I politici hanno messo in scena un teatrino fatto di intese e di rispetto reciproco, ma è Vendola a dare ritmo al gioco e raccogliere più applausi. La presidente del Pd si getta subito sulla crisi del governo, la legge elettorale e le primarie, mentre Vendola taglia corto e poi, come nota Calabresi, si butta sulla parte programmatica: “Oggi possiamo portare al capolinea il berlusconismo a condizione che animiamo una proposta che assuma programmaticamente il capovolgimento degli ingredienti fondamentali del berlusconismo. Va combattuto culturalmente”, e prende ad esempio l’umiliazione della dignità femminile e la precarietà.

“Mi pare che siamo in sintonia su ciò che ha detto Nichi”, replica Bindi che condivide le analisi precedenti. “Creare un’alternativa culturale e morale non sarà un’impresa semplice. Dobbiamo fare la fatica di stare insieme in una compagnia più larga e omogenea possibile senza litigare intorno a un programma condiviso. Io a volte vado più d’accordo con Vendola che con esponenti del mio partito”.

All’idea di una coalizione larga il leader di Sel risponde picche: “Il mio problema non è portare il centrosinistra in Parlamento, ma cambiare la storia”. Nell’ultimo governo Prodi “ognuno faceva gli interessi della propria bottega. Oggi non possiamo consentirci questo lusso”. Chiude ai vecchi compagni, Ferrero, Diliberto, Nencini e Bonelli, chiude alle alleanze minacciate dai veti, mentre persegue il bene comune. “Bisogna operare un dissequestro della politica che è stata molte volte sequestrata nei palazzi della politica. Le primarie vanno convocate subito”, dice mentre alcuni appartenenti alla “Fabbrica di Nichi”, una sessantina di giovani torinesi, espongono dei fogli con la scritta “Se non ora, quando?”.

“Ora voglio sapere la risposta di Nichi sull’Ulivo”, dice la presidente del Pd. “Io ho sessanta milioni di piante di ulivo in Puglia”, ironizza lui. “Non rovinare la risposta. Non ti dico quante ce ne sono in Toscana, poi ce n’è qualcuna anche al nord”. La Bindi vuole convincerlo della bontà del Nuovo Ulivo, vuole sapere se è disposto a costruirlo, “Non si fa senza di lui”.

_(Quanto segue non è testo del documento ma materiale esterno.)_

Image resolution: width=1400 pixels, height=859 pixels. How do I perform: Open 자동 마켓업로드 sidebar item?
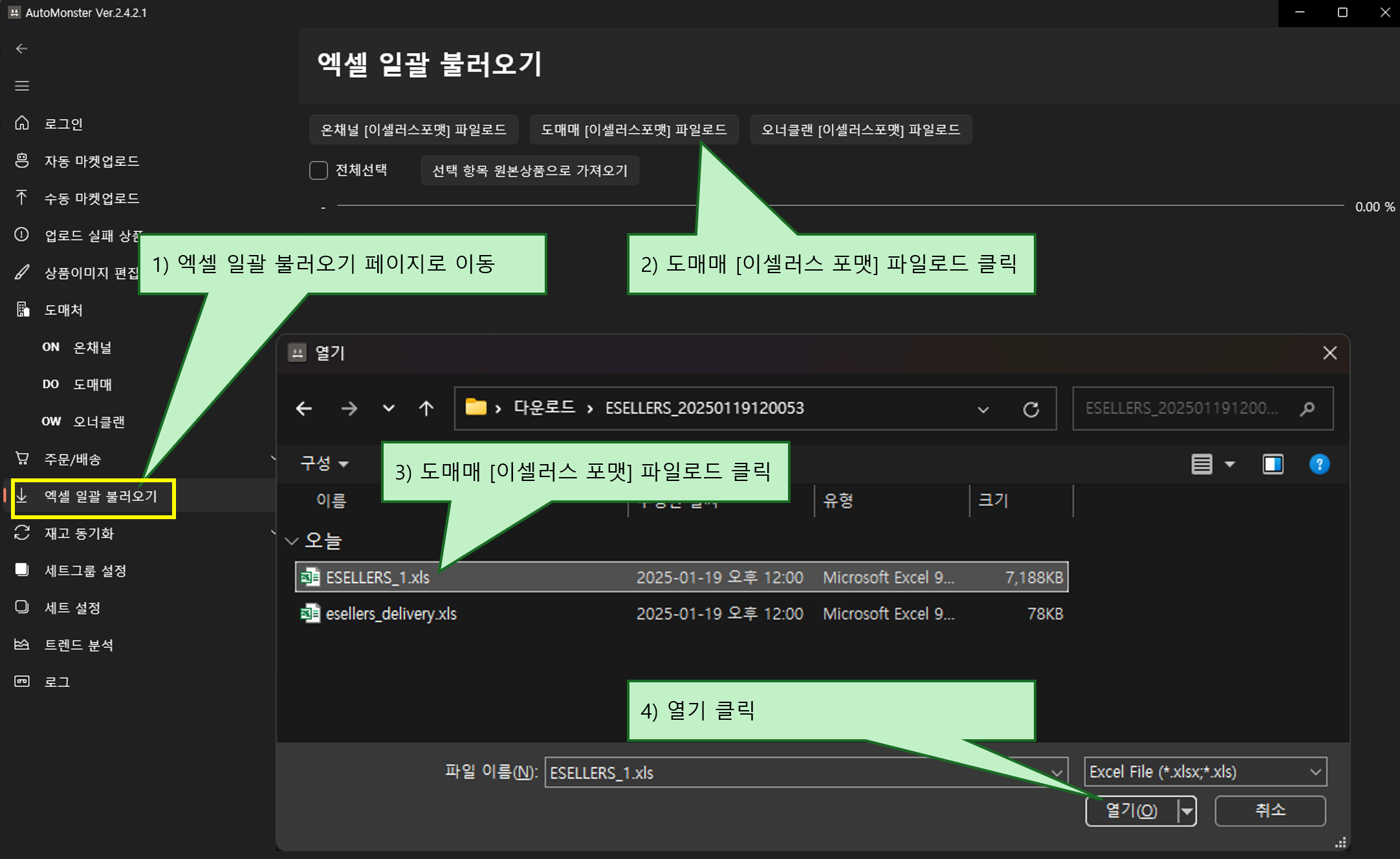pyautogui.click(x=91, y=161)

Ma per Vendola la serata non finisce sul palco. Basta fare un giro, vedere la gente che aspetta la sua uscita dalla sala, seguirlo tra gli stand per vedere le reazioni dei simpatizzanti. Alcuni ragazzi del popolo viola gli chiedono un parere sulle contestazioni a Schifani: “Fa parte della democrazia”, risponde. Loro apprezzano e vanno per la loro strada. Nel corteo che lo segue c’è Paolo Hutter, politico torinese, ideatore del cartello: “Nichi e Rosy oggi sposi”: “Sono per Vendola, ma penso che il ticket dovrebbe vedere partecipare una donna e la Bindi è quella giusta”. Ai ragazzi della Fabbrica piace l’idea del ticket “Ne abbiamo discusso molto”. Un amalgama completa: un uomo e una donna, un meridionale e una settentrionale, un ex comunista e un’ex democristiana.

In diversi superano la barriera di body guards per stringergli la mano, altri restano in disparte ma gli urlano “Vai Nichi”, o “Nichi for president”. “In tutte queste sere alla Festa nessuno ha mai ottenuto tanto successo”, dice la cassiera del bar che sembra dar voce alla fredda reazione dei politici locali che Vendola ha incontrato sul tragitto: “Può scardinare i giochi”, dice con aria preoccupata.